Excerpt to read:
#####

Experiment and Theory working together to find a donut //

Hey, my name is Thomas and right now I am a PhD student in the group of Prof. Achim Rosch at the University of Cologne. When I did my bachelor studies, I thought that experimental physics and theoretical physics were two completely separated fields which have nothing in common. My perception was that once you specialize in one of the two during your master studies (for me this was theoretical physics) you never hear about the other again. The truth couldn’t be further from that perception.

In my PhD I investigate exotic transport properties of different systems, i.e., how novel materials conduct heat or electricity. For these projects we work closely with the experimental groups at the II. Physics Institute in Cologne. 

A piece of solid contains a very large number of about 10^23 electrons per cubic centimeter (Yes, that is a 1 with 23 zeros following it). But at low temperatures (meaning a few degrees above −273,15 °C) only a small fraction of these electrons will be responsible for the electrical transport. They make up the so-called Fermi surface which gives us information about the behavior of the electrons. In this blog entry I want to talk about one of our cooperations between experiment and theory which led to a new discovery that can be best illustrated via a Fermi surface shaped like a donut.

The collaborations in Cologne and CRC 1238 are already very well established so after measuring a new material or sample for the first time there are often discussions about the measured results. This touching point of experiment and theory is at the heart of condensed matter physics in my opinion as it brings many fields together such as engineering, chemistry, mathematics and many more.

In our project it turned out that the data cannot be explained by the previous knowledge that existed in literature about this material. To begin a theoretical description, we set up a simple mathematical model using only the knowledge from these experimental datasets. For this model we can then calculate the Fermi surface which turned out to have the shape of a torus, or more commonly known as a donut. To validate our results, we had to turn back to experiments. In a large magnetic field, it is possible to measure the size and shape of the Fermi surface. These experiments by the group of Prof. Ando were in accordance with our model and it was also possible to calculate the number of electrons in our sample. Additionally, we turned to the group of Prof. Braden where they use x-rays to image the structure of a material. They also confirmed our predictions which set us up to write a publication on our results. You can read it on arxiv ( if you are interested.

#####

Provided records:
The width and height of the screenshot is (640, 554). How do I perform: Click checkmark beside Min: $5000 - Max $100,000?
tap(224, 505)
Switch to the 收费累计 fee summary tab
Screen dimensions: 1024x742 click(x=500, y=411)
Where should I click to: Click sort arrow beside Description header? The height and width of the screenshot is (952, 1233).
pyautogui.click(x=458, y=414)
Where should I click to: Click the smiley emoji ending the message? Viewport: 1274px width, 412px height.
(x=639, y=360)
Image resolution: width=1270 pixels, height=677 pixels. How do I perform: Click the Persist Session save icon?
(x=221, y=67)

#####

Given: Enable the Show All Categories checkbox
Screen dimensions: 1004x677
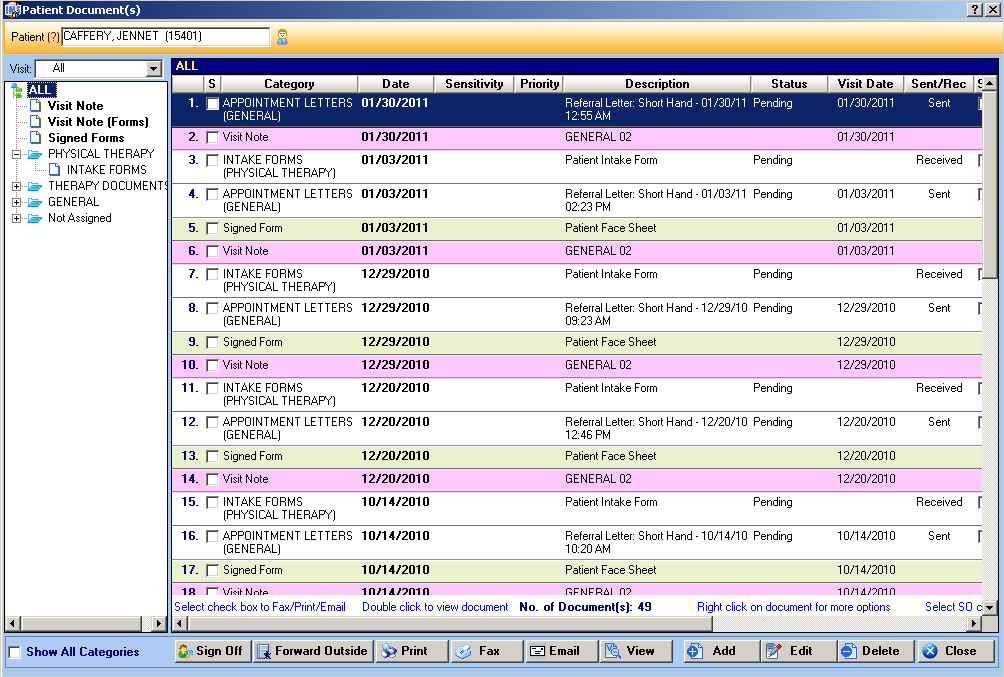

#####

Given task 1:
Using the blog post about the donut-shaped Fermi surface, answer these:
(a) At which university is the writer a PhD student?
(b) About how many electrons per cubic centimeter does a piece of solid contain?
(c) What does Prof. Braden's group use to image the structure of a material?
Given task 2:
Write out everything in the blog post about the donut-shaped Fermi surface from "Experiment and Theory working" down to "from that perception.".

Expected answer 1:
(a) The University of Cologne
(b) About 10^23
(c) X-rays

Expected answer 2:
Experiment and Theory working together to find a donut //

Hey, my name is Thomas and right now I am a PhD student in the group of Prof. Achim Rosch at the University of Cologne. When I did my bachelor studies, I thought that experimental physics and theoretical physics were two completely separated fields which have nothing in common. My perception was that once you specialize in one of the two during your master studies (for me this was theoretical physics) you never hear about the other again. The truth couldn’t be further from that perception.